▸ **Data extracts**
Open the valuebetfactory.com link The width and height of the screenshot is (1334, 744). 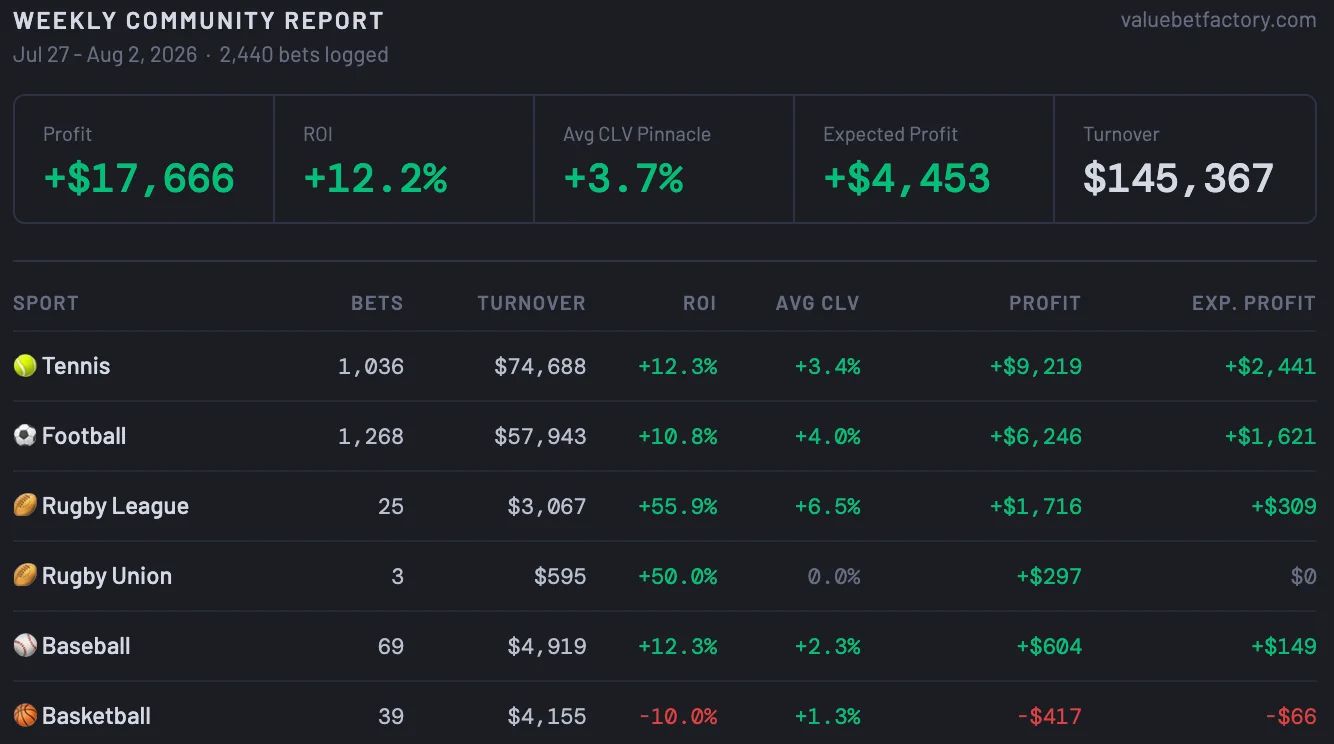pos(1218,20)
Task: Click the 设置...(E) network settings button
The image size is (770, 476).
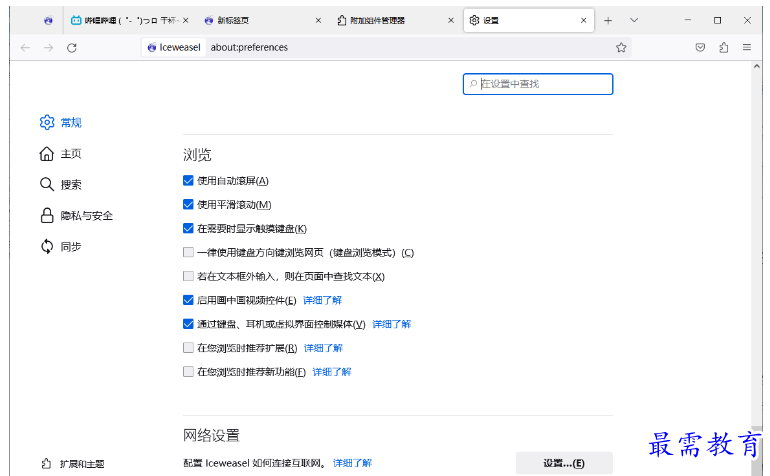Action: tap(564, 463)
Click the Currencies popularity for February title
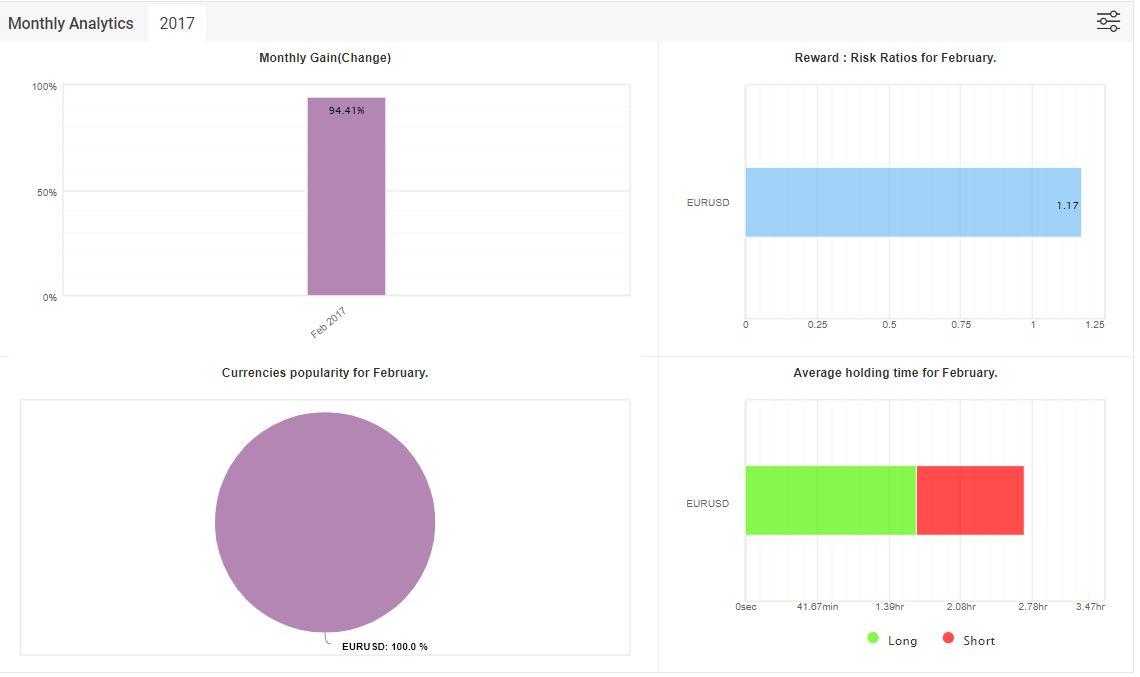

▸ **Required action**
Leave the pictures out and retype only the lines from the line with "Task: Click the" through the final line of the material, both ends included, word for word.

▸ **Output below**
Task: Click the 设置...(E) network settings button
The image size is (770, 476).
Action: tap(564, 463)
Click the Currencies popularity for February title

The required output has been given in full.